Diagnosis and follow-up care for people over 17 will be based on more than their heart anatomy. It will expand to include how the condition is playing out in their own body.
The guide from the American Heart Association and the American College of Cardiology was published in the journal Circulation and led by a group of 43 of the country's leading doctors and researchers. It's a wholesale revision of the first-ever U.S. guidelines on adult congenital heart disease issued 10 years ago.
A lot has changed in a decade.
"We've accumulated enough data to be able to personalize care for patients in a sense to more closely categorize them and make follow-up recommendations and decisions based on a new set of categories," said Dr. Karen Stout, chair of the writing committee for the guidelines and director of the Adult Congenital Heart Disease Program at University of Washington Medical Center.

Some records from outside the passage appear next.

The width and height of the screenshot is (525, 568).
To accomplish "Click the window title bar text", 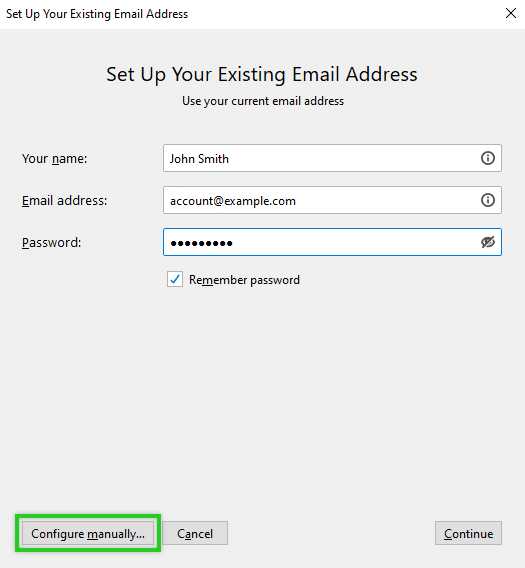I will (97, 14).

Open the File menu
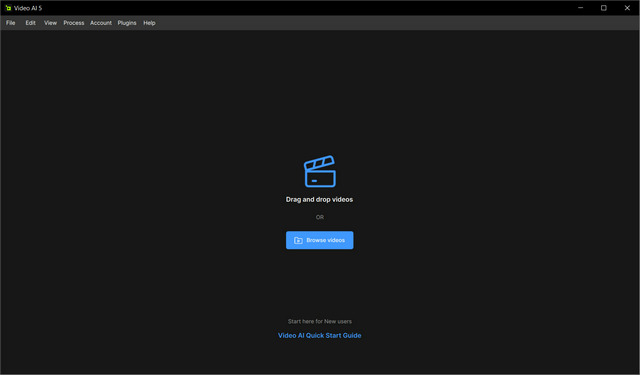(11, 23)
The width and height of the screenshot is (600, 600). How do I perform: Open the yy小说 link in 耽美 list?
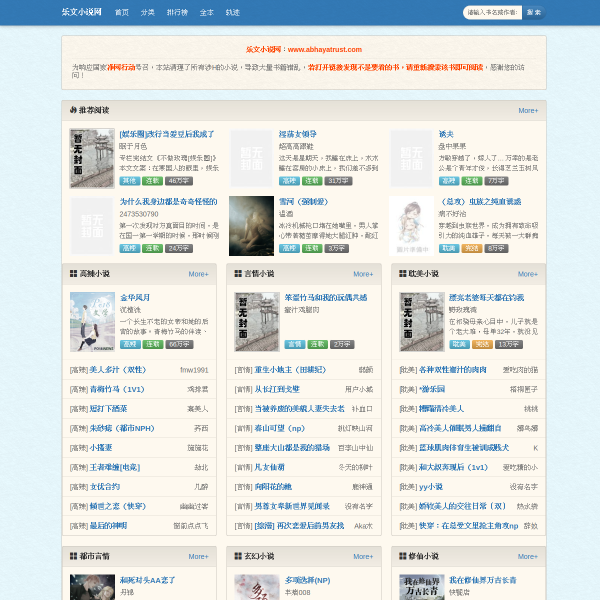pyautogui.click(x=431, y=487)
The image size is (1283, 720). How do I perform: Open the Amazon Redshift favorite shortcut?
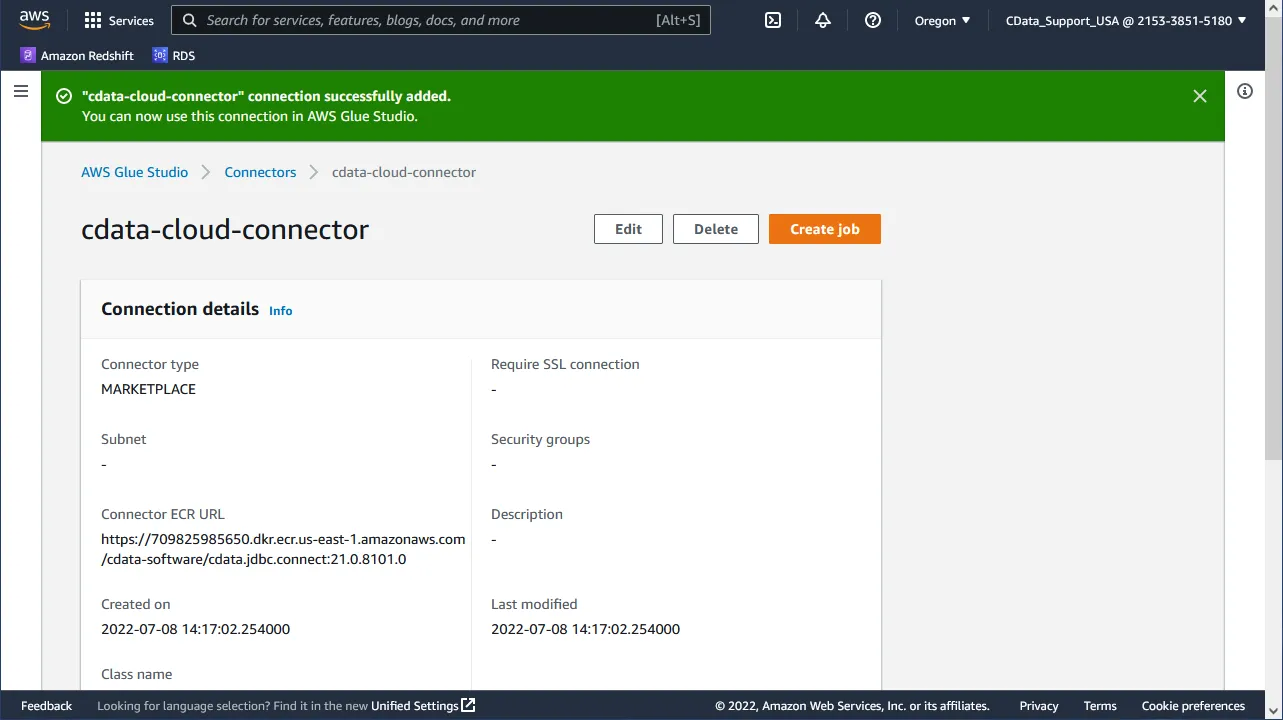pos(77,55)
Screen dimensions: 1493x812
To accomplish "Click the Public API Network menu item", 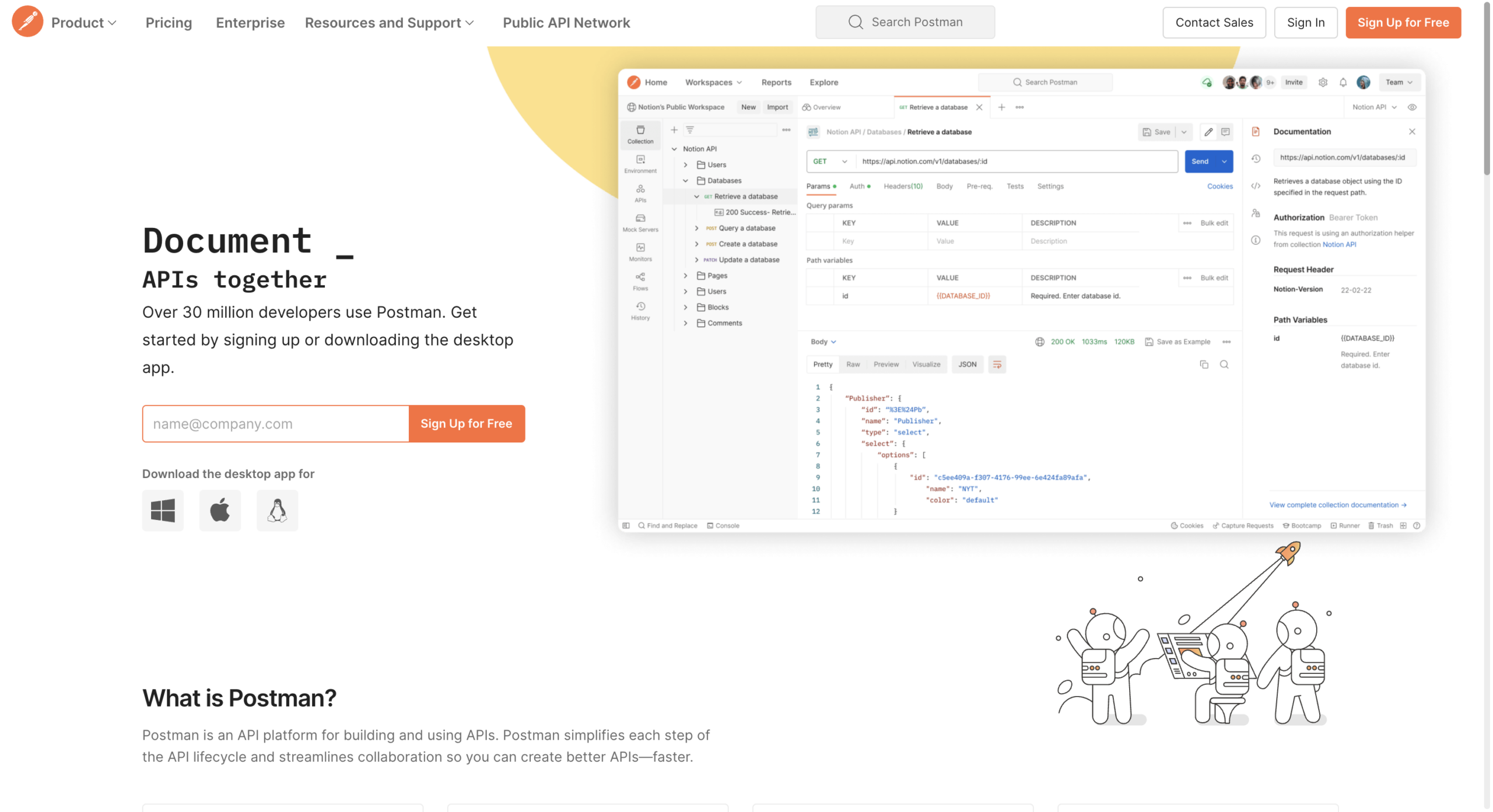I will point(567,22).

Other conditions, such as valve disease, an irregular heartbeat, or the outcome of surgery to fix a heart defect can influence the severity of a person's congenital heart disease.
"We've learned there are a lot of other variables," Stout said. "Just because someone has, for example, Tetralogy of Fallot or an atrial septal defect doesn't mean they are the same as others with the same diagnoses."

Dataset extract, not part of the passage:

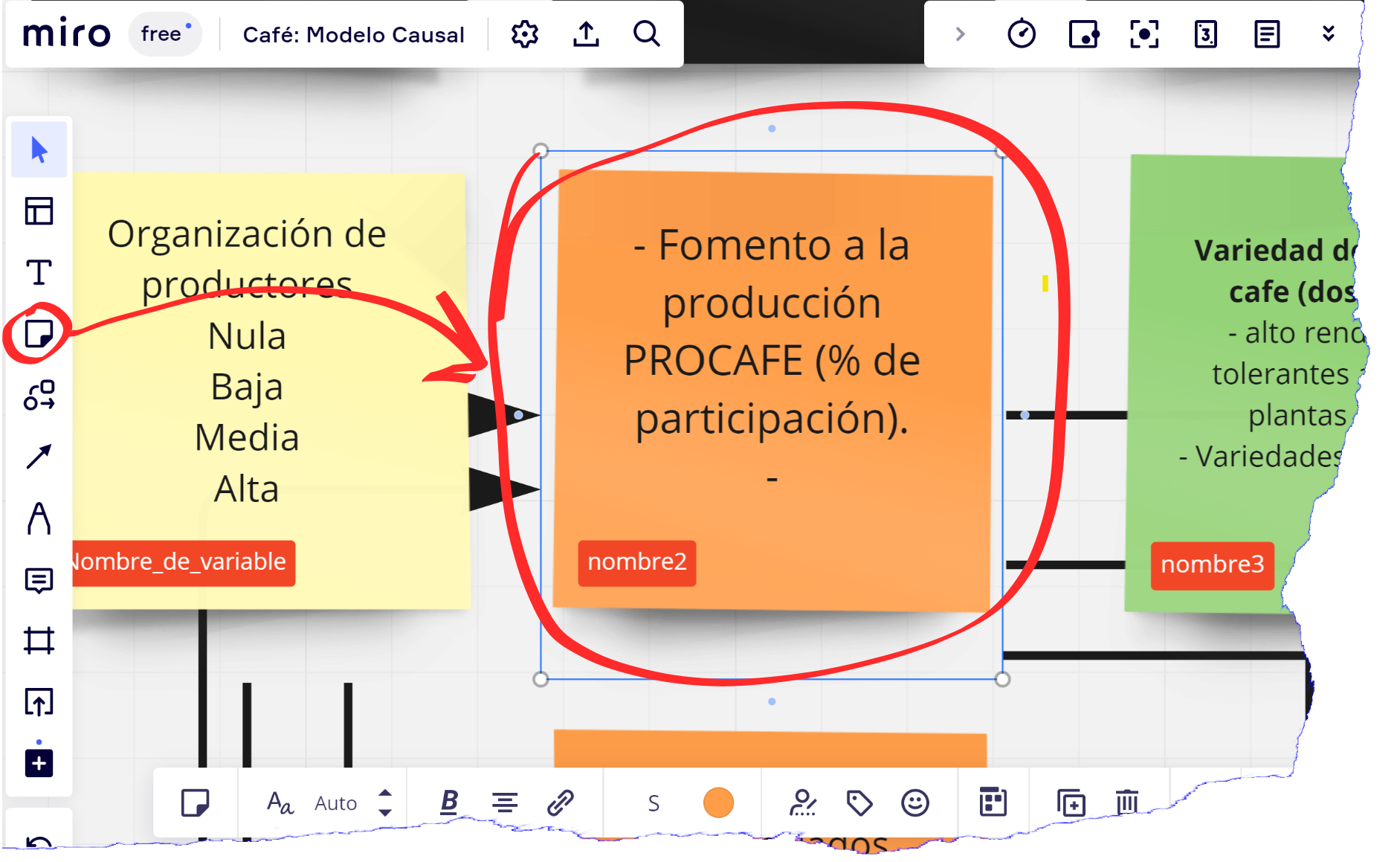Open the orange sticky note color picker
This screenshot has width=1400, height=862.
coord(718,803)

Congenital heart disease is a defect or abnormality that results when the heart or the blood vessels nearby don't develop normally before birth. Most heart defects are spotted during early childhood, but sometimes aren't discovered until adulthood.
And because of advances in surgery, medicine and research, more children are reaching adulthood with congenital heart disease. About 50 years ago, only a small number of patients with complex CHD survived to adulthood. About 90 percent do today. A recent study estimates more adults than children are living with congenital heart disease in the United States -- 1.4 million adults compared with 1 million children.
The guidelines stress the importance of having a seamless transition of care from childhood to adulthood, so that children who grow up seeing pediatric cardiologists who specialize in congenital heart disease are then cared for by cardiologists specializing in adult disease. Stout said that will take coordination, an openness to cooperate and technology such as telehealth options.
"We are 30 to 40 years behind," Daniels said. Pediatric cardiologists began certifying for congenital heart disease in the 1960s. "We have only 300 board-certified adult CHD cardiologists in the United States. We are on our way, but we need more training programs and we need additional [specialized] adult CHD centers throughout the country so patients have access to high-quality care. It's something we are working to achieve."
Both Daniels and Stout said they would like to see a registry of patients with congenital heart disease, similar to what's in place in Europe and Canada, to better track long-term outcomes, conduct important research and ultimately improve patient care.
"What we don't know is a great opportunity to do research differently than what we have done in the past," Stout said. "We need a registry and to think differently on how we get real-world data."
Registry discussions have been around for about a decade, Daniels said, but they take coordination and funding and a concerted effort by governing bodies to prioritize congenital heart disease patients. It would be one way to get at the raft of questions the new guidelines point out that are still unanswered in CHD research.
For example: How can networks of care be developed to ensure patients get the expert care needed, even with low numbers of specialists and centers? How can doctors ensure patients are not lost to care as they transition from pediatric to adult cardiology? How can doctors modify current congenital heart disease surgical procedures to prevent or reduce later development of heart failure or an irregular heartbeat?
"These aren't minutiae questions," Stout said. "They are big-picture questions that are surprisingly not known in 2018."